Если в западной части страны до 63% опрошенных год назад говорили, что поддержали бы санкции против РФ, даже если их последствия затронули бы лично их, то в восточной больше половины респондентов признавалась, что в таком случае выступили бы против. Отношение восточных немцев к российско-украинской войне часто объясняют близостью к СССР и более низким по сравнению с ФРГ уровнем жизни, который за тридцать с лишним лет так и не выровнялся, как и экономические показатели в целом: «новые земли» по-прежнему беднее. Причин тому много, но зачастую бывшие граждане ГДР объясняют это приходом «богатых капиталистов с запада». Теперь же падением их доходов грозят помощь Украине, отказ от энергоносителей из РФ и санкции против российского рынка. Важно помнить, что это повторный удар, ведь вскоре после падения Берлинской стены и распада социалистического блока граждане бывшей ГДР уже пережили нечто подобное. Тогда одним из краткосрочных результатов стал разрыв торговых связей, ориентированных на СССР, ликвидация соответствующей индустрии, быстрый рост безработицы. Все это, по мнению ряда экспертов, укрепляло экзистенциальное недоверие к Западу, которое десятилетиями культивировал режим СЕПГ

Но в этом ли причина, почему многие в Восточной Германии не чувствуют солидарности с Украиной? Газета taz поговорила об этом с историком Илько-Сашей Ковальчуком, который сам родился и вырос в ГДР, а теперь изучает историю ликвидированной республики.

Source taz

Господин Ковальчук, в Берлине на строительном ограждении в Тиргартене кто-то написал: «Это не наша война». Подразумевается российская военная агрессия против Украины. А потом кто-то стер «не» и написал вместо него: «Это и наша война тоже». Как вам кажется, изначальный вариант на востоке Германии нашел бы больше поддержки, чем на западе?

Не знаю, верно ли, что под фразой «Это не наша война» подписалось бы большинство людей только на востоке. Но вот что верно: существуют большие различия между востоком и западом Германии в уровне поддержки Украины. За последние тридцать лет многие из тех, кто вышел из гэдээровской несвободы, к свободе привыкли и больше не рассматривают проблемы других как свои собственные. А для меня нынешняя война российского режима против свободной и независимой Украины — это еще и война, в которой борьба идет и за мою свободу. Для меня это и моя война тоже.

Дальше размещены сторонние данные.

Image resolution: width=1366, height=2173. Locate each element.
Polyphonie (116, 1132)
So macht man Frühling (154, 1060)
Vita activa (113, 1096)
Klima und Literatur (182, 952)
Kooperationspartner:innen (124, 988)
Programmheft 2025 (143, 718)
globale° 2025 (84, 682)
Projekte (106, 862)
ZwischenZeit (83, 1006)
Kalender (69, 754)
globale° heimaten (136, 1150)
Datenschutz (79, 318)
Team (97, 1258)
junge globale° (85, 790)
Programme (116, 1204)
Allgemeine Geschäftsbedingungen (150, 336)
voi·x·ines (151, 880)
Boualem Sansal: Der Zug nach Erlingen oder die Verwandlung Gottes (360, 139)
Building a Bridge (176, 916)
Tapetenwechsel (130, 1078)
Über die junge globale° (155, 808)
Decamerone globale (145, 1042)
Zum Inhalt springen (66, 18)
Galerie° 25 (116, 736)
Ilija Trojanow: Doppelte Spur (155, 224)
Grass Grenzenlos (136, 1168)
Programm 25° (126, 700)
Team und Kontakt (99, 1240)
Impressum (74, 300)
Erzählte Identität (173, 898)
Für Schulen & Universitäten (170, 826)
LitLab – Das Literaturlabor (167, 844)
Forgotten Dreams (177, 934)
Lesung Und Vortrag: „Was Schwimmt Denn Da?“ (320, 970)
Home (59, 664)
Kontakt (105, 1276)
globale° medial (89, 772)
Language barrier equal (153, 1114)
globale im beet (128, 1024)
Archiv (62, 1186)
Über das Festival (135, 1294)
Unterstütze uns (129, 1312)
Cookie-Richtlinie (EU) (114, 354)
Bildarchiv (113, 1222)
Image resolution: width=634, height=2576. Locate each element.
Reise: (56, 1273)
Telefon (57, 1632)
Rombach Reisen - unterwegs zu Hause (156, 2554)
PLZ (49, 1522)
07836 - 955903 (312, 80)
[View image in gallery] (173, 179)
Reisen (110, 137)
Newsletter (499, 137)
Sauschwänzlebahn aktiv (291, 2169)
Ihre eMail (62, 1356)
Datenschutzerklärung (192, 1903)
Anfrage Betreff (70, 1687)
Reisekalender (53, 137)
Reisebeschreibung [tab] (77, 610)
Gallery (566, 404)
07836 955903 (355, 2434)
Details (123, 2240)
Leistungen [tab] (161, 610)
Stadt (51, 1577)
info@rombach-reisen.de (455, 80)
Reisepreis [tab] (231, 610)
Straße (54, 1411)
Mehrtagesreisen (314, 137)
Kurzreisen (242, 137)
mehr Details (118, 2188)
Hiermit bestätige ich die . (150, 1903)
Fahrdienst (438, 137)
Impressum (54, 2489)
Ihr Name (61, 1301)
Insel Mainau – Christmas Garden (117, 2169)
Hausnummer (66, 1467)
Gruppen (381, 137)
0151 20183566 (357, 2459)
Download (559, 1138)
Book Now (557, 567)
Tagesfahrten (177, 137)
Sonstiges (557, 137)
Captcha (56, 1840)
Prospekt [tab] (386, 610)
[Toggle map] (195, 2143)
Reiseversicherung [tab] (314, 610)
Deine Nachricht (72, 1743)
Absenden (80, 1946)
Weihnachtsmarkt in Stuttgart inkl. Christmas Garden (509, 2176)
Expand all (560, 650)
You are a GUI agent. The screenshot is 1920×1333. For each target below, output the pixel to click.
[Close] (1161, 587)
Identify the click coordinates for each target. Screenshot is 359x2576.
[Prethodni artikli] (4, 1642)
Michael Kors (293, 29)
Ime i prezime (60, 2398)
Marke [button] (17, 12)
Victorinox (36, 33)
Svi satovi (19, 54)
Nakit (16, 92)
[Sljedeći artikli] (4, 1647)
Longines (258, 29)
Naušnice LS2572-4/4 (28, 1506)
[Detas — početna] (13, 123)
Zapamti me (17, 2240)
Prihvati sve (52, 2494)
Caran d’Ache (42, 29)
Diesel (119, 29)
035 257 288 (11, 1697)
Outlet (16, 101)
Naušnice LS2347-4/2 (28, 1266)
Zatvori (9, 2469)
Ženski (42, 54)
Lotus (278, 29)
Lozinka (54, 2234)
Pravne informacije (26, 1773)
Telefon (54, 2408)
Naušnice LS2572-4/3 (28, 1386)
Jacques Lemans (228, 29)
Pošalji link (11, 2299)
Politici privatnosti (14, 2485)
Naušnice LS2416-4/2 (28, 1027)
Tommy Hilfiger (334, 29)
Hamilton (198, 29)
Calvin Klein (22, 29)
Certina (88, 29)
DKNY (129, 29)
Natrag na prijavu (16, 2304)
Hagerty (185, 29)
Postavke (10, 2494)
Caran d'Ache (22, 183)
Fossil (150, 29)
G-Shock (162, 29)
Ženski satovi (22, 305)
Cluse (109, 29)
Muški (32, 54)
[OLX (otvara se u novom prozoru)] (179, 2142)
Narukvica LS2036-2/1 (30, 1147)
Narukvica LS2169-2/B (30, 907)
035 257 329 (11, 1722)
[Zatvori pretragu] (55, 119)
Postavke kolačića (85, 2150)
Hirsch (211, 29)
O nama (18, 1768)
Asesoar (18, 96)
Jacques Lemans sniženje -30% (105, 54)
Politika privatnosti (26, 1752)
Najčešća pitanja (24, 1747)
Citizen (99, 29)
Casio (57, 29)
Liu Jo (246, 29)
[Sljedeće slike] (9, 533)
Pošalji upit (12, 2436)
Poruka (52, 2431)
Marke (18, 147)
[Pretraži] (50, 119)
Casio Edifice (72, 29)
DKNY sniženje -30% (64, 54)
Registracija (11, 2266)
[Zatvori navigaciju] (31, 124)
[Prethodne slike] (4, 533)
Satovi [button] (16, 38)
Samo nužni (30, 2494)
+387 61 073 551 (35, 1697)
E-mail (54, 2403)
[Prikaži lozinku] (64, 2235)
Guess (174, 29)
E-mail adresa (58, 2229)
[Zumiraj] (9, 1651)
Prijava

Такое отношение к войне разделяют многие в Восточной Европе, особенно в странах Балтии и в Польше. А вот восточные немцы редко занимают такую позицию, несмотря на схожий жизненный опыт. Почему?

В Германии принято говорить, что революция 1989 года была поддержана большинством. На самом деле, активно участвовали в событиях крупные меньшинства. В противоположность этому в Польше и в балтийских странах борьба за независимость и свободу действительно была борьбой большинства. Повторная оккупация сыграла там большую роль. В отличие от этих государств, в Германию советская армия пришла не для новой оккупации, а чтобы победить Гитлера. Поэтому в ГДР доминировал нарратив освобождения — и понятно, почему. О нем и сегодня напоминают многочисленные советские памятники. Все это — солдатские могилы.

Чем отличается опыт Восточной Европы и Восточной Германии после 1990 года?

Нигде разрыв между старым и новым не был таким радикальным, как в Восточной Германии. И в то же время нигде так активно не занимались тем, чтобы смягчить последствия этого разрыва для общества. Это было правильно с политической точки зрения. Но в результате свобода воспринимается как подарок. А подарки не всегда ценятся по достоинству. Запад после 1990 года ошибочно думал, что его система будет говорить сама за себя, и не позаботился о том, чтобы объяснить миллионам людей, выросших в Восточной Германии, в чем суть новой системы. И сегодня мы видим, к чему это привело: одни и те же понятия на востоке и на западе Германии имеют разное наполнение.

Какие, например?

«Свобода слова», «свобода печати». Этот принцип был зафиксирован и в статье 27 Конституции ГДР.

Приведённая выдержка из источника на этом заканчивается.